Embasando sua opinião, ele demonstra preocupação com dados do relatório que o Pnuma publicou em novembro do ano passado, intitulado “De olho no meio ambiente em mutação: do Rio à Rio+20”, uma coleção de dados sobre a evolução dos indicadores ambientais e econômicos nas duas últimas décadas. Segundo o documento, desde o início da década de 1990, as emissões de carbono aumentaram 36%, o número de espécies declinou 30% nos trópicos, as florestas nativas perderam cerca de 300 milhões de hectares, a quantidade de megacidades (aglomerações urbanas com mais de 10 milhões de habitantes) subiu 110% e o uso de fertilizantes na agricultura cresceu 35%, dentre outros tantos indicadores desanimadores.
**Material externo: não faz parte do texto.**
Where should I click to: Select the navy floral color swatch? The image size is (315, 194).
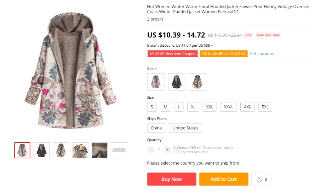(177, 82)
“Seria falso dizer que o mundo fracassou nestes últimos 20 anos. Mas seria fantasia afirmar que estamos implementando o desenvolvimento sustentável nos países e na economia”, admite o diretor do Pnuma, em entrevista à revista Planeta da edição de março. Ao mesmo tempo em que mostra os problemas ambientais mundiais, o relatório traça um panorama positivo na governança ambiental global de 1992 a 2009. Por exemplo, revela que, nesse período, as empresas eliminaram a geração de 93% dos gases poluidores responsáveis pelo buraco na camada de ozônio, cumprindo com as obrigações do Protocolo de Montreal. Hoje, o problema do buraco de ozônio está praticamente resolvido.
O relatório revela também que houve progresso na disseminação das energias renováveis, ainda que elas representem apenas 16% da matriz energética mundial. O consumo de energia eólica saltou 6.000%, a fonte solar cresceu 30.000%, o uso de biocombustíveis aumentou 3.500% e o de biodiesel, 300.000%. Outros avanços destacados pelo estudo: a área da agricultura orgânica cresce 13% ao ano e o público do ecoturismo aumenta a uma taxa de três vezes superior à do turismo de massa.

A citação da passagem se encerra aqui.